Federal Jury Convicts Husband And Wife On Conspiracy And Health Care Fraud Charges
Defendants Owned/Operated a Medical Supply Business and Lab in Arlington
DALLAS — Following a one-week trial before U.S. District Judge Jorge A. Solis, a federal jury has convicted Pamela Adenuga, 39, and her husband, Kehinde (Kenny) Adenuga, 46, both of Arlington, Texas, on all counts of a superseding indictment charging them with one count of conspiracy to commit health care fraud and seven substantive health care fraud counts, announced U.S. Attorney Sarah R. Saldaña of the Northern District of Texas.
Judge Solis remanded the defendants into custody. Each defendant faces a maximum statutory penalty of 10 years in federal prison and a $250,000 fine on each count; restitution could also be ordered. A sentencing date was not set.
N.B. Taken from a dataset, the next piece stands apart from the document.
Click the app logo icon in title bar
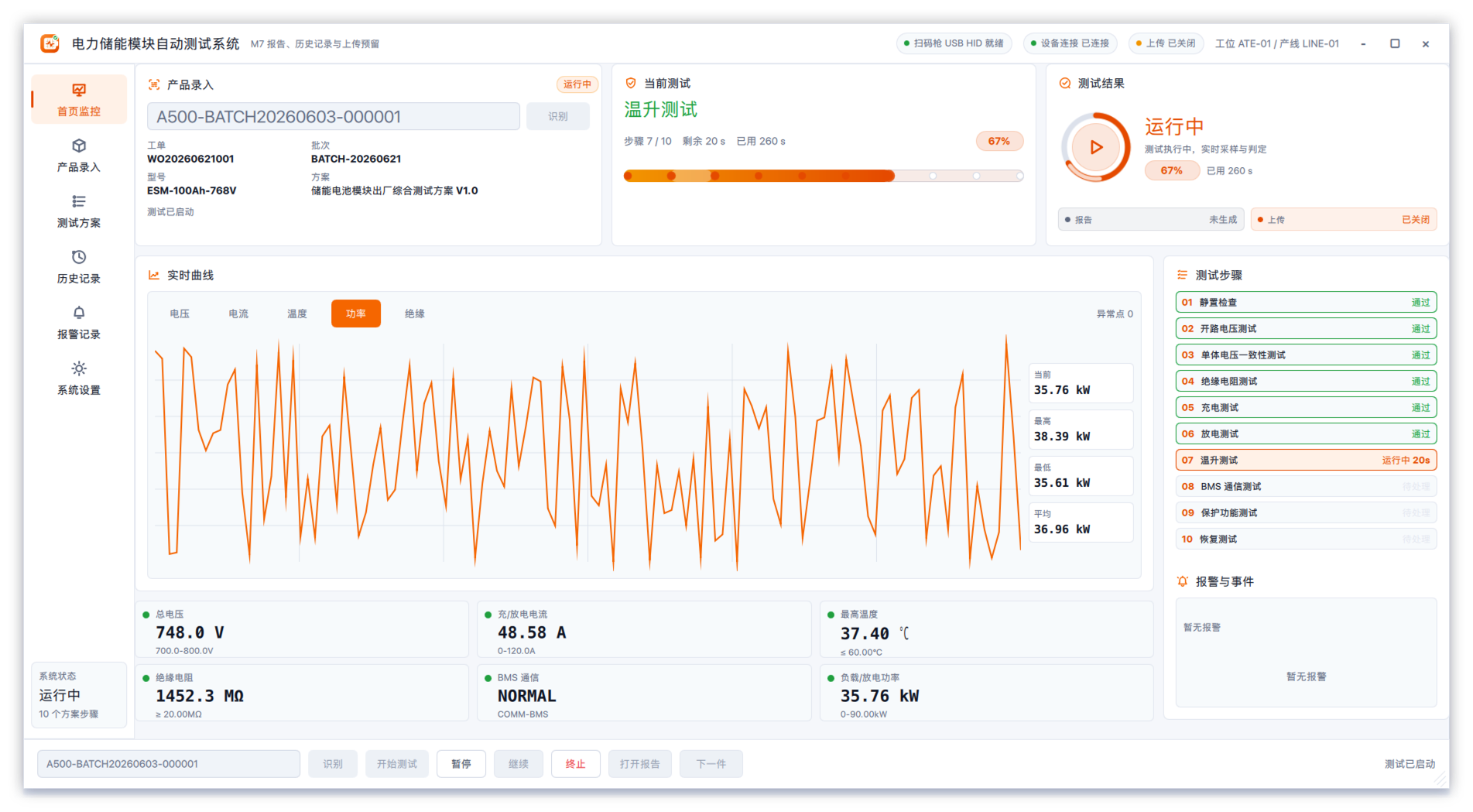The width and height of the screenshot is (1473, 812). 50,43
Since approximately 2007, the Adenugas were the co-owners and operators of His Grace Medical Supply & More (HGMS), located in Arlington. The business also consisted of a lab component that drew and tested blood for Medicare and Medicaid beneficiaries. The defendants’ business was primarily adult incontinence supplies (diapers, wipes, cream, etc.). In fact, 98% of their business was billing Medicaid for these supplies.
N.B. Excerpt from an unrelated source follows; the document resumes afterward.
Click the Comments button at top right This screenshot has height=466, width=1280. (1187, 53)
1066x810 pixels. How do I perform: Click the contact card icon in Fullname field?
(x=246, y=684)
Evidence revealed that several Medicaid beneficiaries, who HGMS billed for incontinence supplies, did not need them or they were never delivered the supplies. HGMS falsified files with forged prescriptions from doctors and forged delivery receipts of beneficiaries. The investigation revealed that HGMS billed in excess of $2 million solely for adult incontinence supplies.
During trial, the government called doctors and Medicaid beneficiaries to testify that the documents found at HGMS during a search were false and fraudulent. The government also introduced evidence that HGMS billed these Medicaid beneficiaries 96 times for adult incontinence supplies – each and every billing was false and fraudulent.
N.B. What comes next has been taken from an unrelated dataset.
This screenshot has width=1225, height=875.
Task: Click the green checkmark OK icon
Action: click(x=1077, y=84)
Dozens of other doctor forgeries were found at HGMS. These forgeries were accompanied by affidavits prepared by the defendants to attest to the accuracy of patient files that were the subject of a Medicaid audit. Medicaid had identified some issues with HGMS billing in 2010, and asked HGMS to substantiate its claims with proper documentation. This documentation was forged and false. More than 100 of those affidavits were prepared on the same day and notarized by a parent of one of the defendants.
The investigation was conducted by U.S. Department of Health and Human Services - Office of Inspector General, the FBI and the Medicaid Fraud Control Unit of the Office of the Attorney General of Texas. Assistant U.S. Attorneys Mindy Sauter and Michael C. Elliott are in charge of the prosecution.